Docker containers offer a new way of implementing SOA, which is more efficient in many respects. With Docker, you can run each part of an application inside a container. Then you can use a container orchestrator to manage communication between the containers and assure that each service inside your application is running smoothly.
Containers are better building blocks for SOA than traditional, noncontainerized services for the following reasons:
- Containers are easy to move between hosts. With traditional SOA, services are dependent on particular host environments. For example, if a network file system file share is set up on a CentOS Linux server to provide the storage service for your SOA, migrating the NFS host to an Ubuntu server would take some work. In contrast, moving a container from one host to another one requires very little work, because the container host environment is always the same.

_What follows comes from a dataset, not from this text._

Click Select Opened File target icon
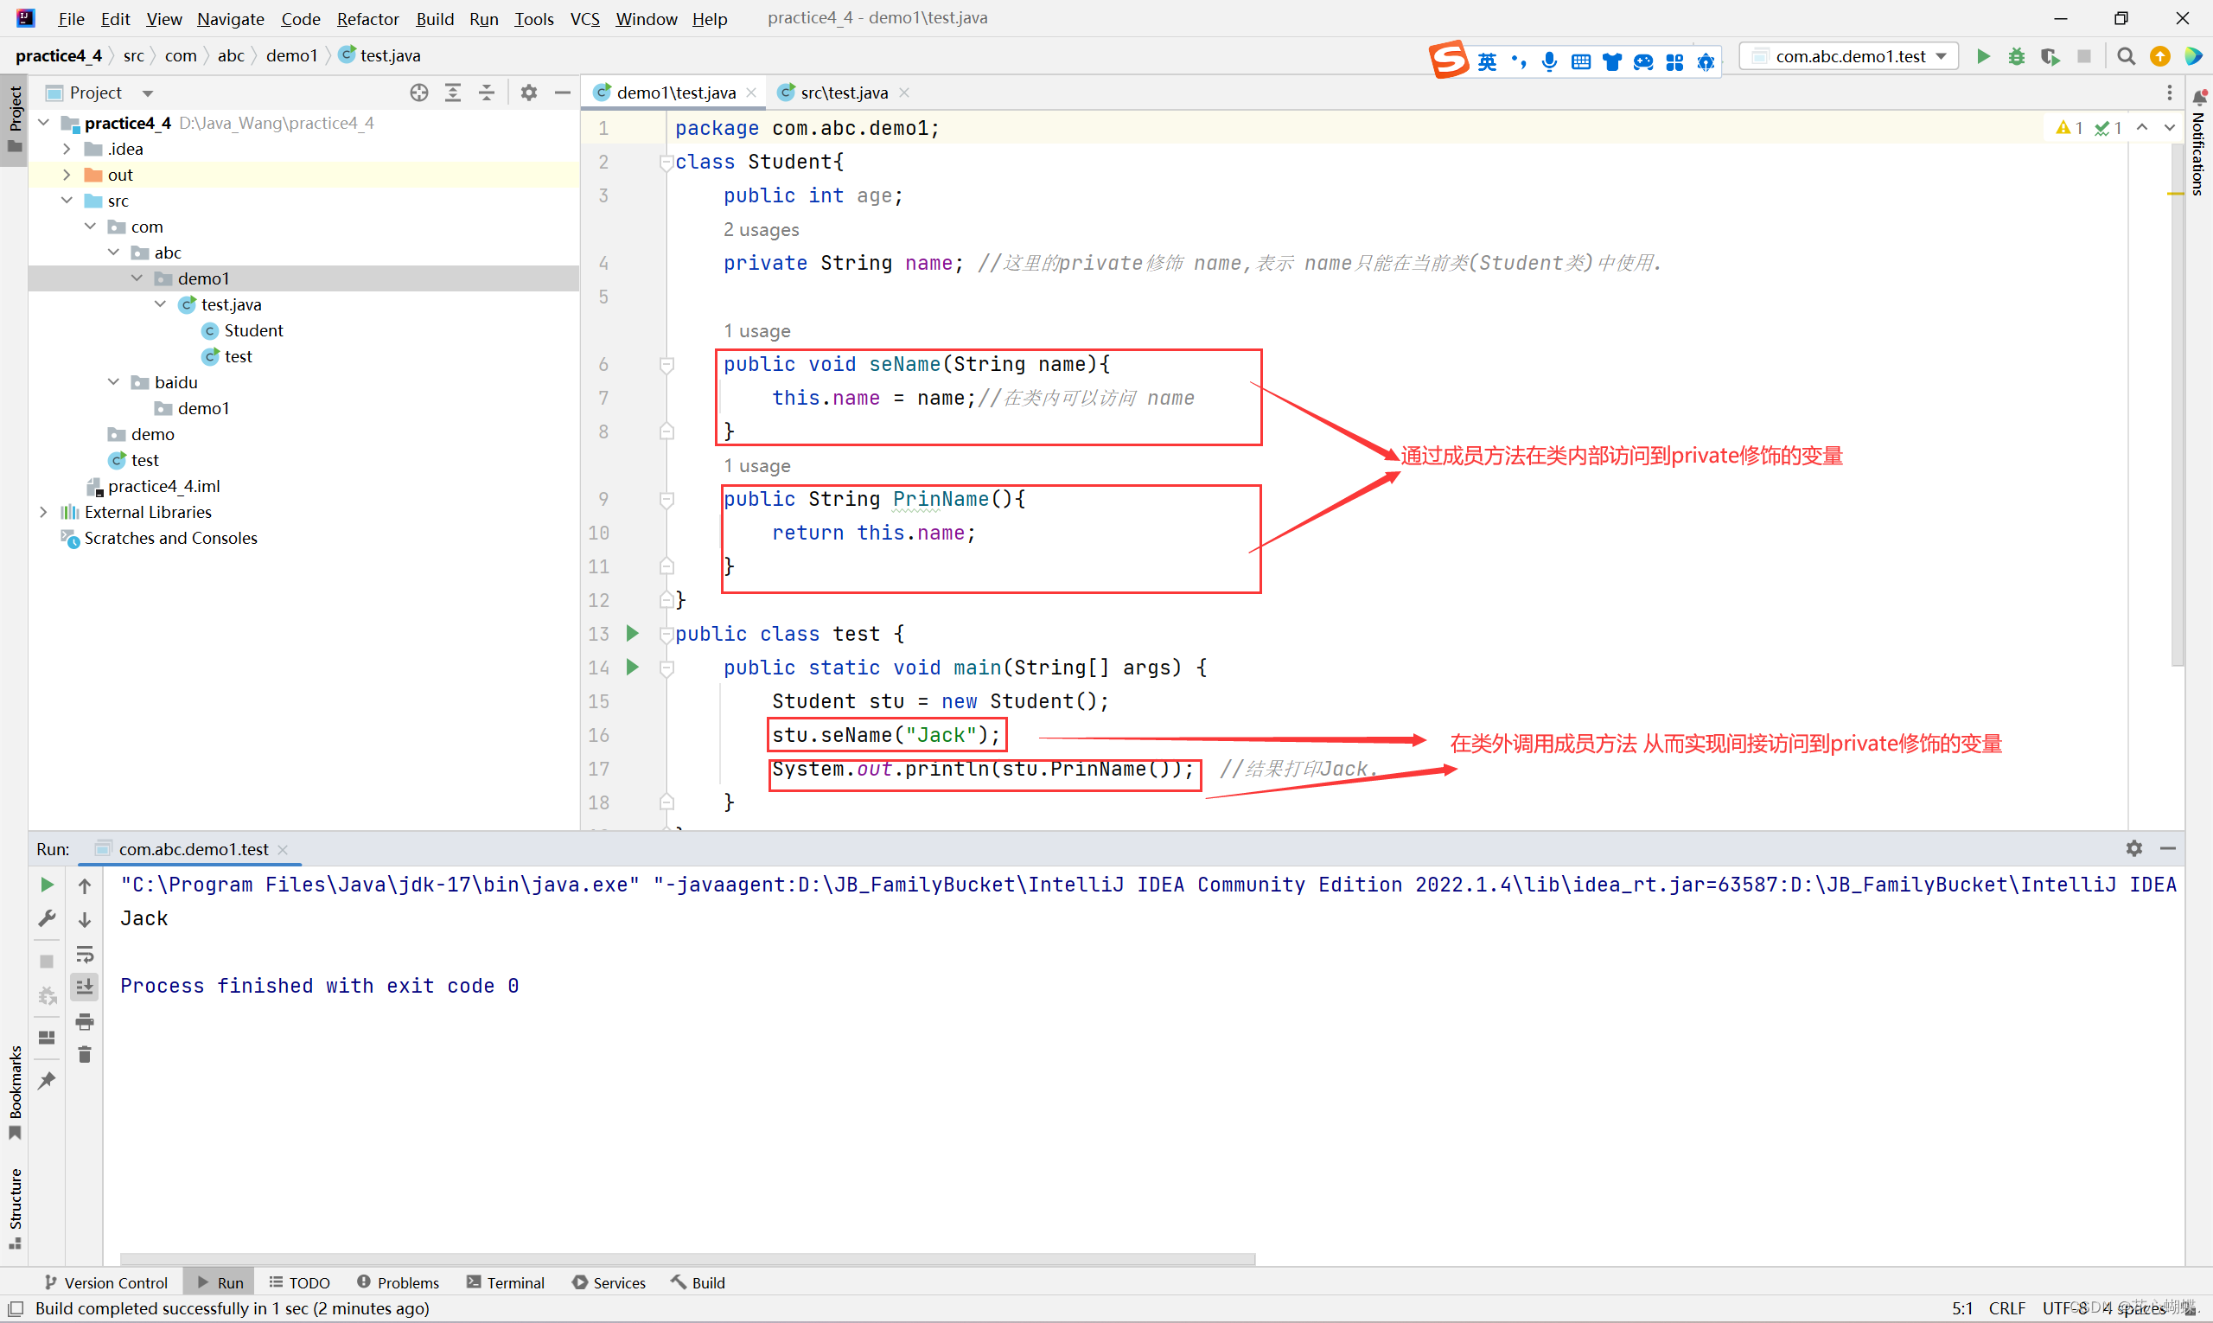 pyautogui.click(x=419, y=93)
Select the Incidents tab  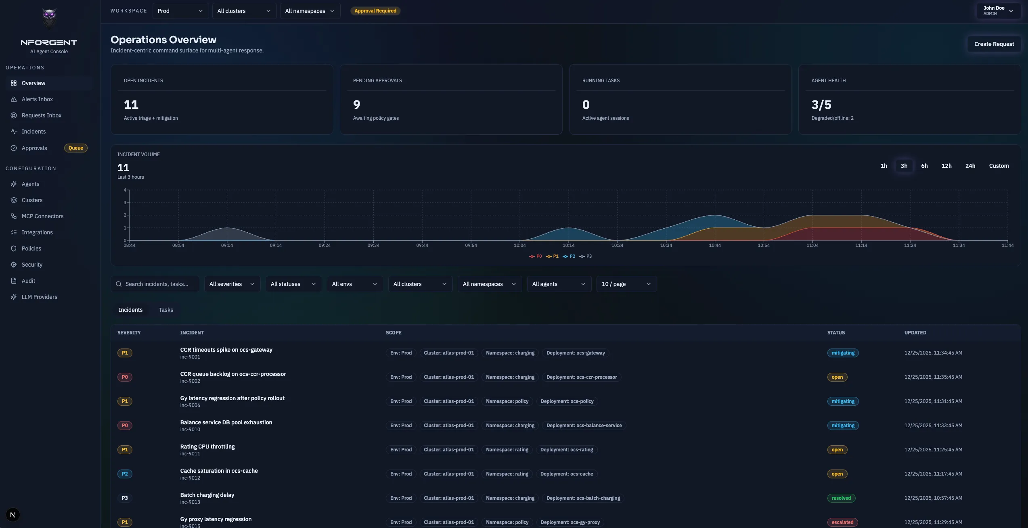coord(130,310)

- Containers are highly scalable. Because application containers can move easily between hosts, a containerized infrastructure is also easy to scale. If more instances of a certain service are needed, more containers can be spun up. Scaling is not necessarily so easy with traditional distributed systems.
- Containers are easy to update. Want to update the application running inside a container? Simply rebuild the container image on which the application is based and then restart the container. This process is simpler and more fail-proof than doing a traditional upgrade to a service on a distributed system because it is easy to roll back quickly if needed.
- Containers are reusable. One of the main goals of SOA is to make services reusable and shareable, reducing the amount of redundant services. Containers are highly reusable because container images can be easily copied and containers can move quickly between hosts.
- Containers carry less overhead. Containers provide the flexibility of running virtual services inside software-defined environments without the need to run a full virtual machine to host the services. Instead, containers share compute resources with the container host. This means you get the benefits of traditional software-defined services without the heavy resource overhead.
Migrating to containers
The last big question is how you get from a traditional SOA to a containerized SOA. The answer depends on what your application needs look like.
If you are designing and deploying new applications, adopting containers to host them is easy. You simply make sure the applications are written to run inside containers, then set up Docker, deploy your applications and use a container orchestrator to manage them.
Generally speaking, porting a legacy application to containerized infrastructure is more complicated. That's because most legacy applications are monolithic. Porting to containers, therefore, requires changes to the application itself, because the application needs to be broken down to run as a set of microservices.
However, the good news is that if an application was designed to run on SOA in the first place, it will probably be relatively easy to migrate it to containers. SOA applications are already written to run as a series of microservices, rather than as a monolith. To migrate to containers, then, the main effort will involve changing the way the different microservices communicate, but not changing the nature of the services themselves.
With Docker, application containers generally exchange information over private virtual networks. You'll need to make sure your application is configured to work with container networks. This will probably require adjustments to port mappings, host discovery and so on. But it likely will not mean that you have to rewrite your application's API.
It, therefore, takes some doing, in most cases, to migrate from a traditional SOA to a containerized one. But the work is not unreasonable, and it will pay off in the form of a more efficient, more easily managed infrastructure for your microservice-based application.